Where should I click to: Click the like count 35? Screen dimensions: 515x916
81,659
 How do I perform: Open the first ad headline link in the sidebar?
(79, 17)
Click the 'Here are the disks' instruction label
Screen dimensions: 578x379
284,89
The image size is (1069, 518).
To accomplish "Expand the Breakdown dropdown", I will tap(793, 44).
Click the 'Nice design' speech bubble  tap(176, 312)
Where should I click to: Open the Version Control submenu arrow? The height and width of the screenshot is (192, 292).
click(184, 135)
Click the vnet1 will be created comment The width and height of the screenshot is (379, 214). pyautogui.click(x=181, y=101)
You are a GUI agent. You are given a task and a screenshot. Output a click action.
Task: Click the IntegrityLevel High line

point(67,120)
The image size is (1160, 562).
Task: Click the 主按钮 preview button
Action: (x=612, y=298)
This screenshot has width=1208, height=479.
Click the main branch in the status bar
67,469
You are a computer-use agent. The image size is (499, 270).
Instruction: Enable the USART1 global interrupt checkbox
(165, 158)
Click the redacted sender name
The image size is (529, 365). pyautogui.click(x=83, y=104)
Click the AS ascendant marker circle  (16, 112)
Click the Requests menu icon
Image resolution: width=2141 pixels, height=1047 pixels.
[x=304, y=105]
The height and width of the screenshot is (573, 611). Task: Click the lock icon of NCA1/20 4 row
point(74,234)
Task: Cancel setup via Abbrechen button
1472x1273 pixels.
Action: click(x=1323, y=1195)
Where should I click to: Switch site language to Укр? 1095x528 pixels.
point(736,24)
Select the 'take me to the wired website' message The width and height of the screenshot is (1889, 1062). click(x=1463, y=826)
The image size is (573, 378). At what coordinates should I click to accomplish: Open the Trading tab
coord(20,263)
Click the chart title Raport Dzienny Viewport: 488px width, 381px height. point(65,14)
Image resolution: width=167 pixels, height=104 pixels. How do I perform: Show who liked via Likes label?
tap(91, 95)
○ ○ ○ ○ ○ ○ ○
WHAT IS BEING ASKED: Some lines in the material contain "agent". Show all of them.

RESPONSE TO THE EXERCISE:
You are a GUI agent. You are given a task and a screenshot. Output a click action.
You are a computer-use agent. The image size is (499, 270).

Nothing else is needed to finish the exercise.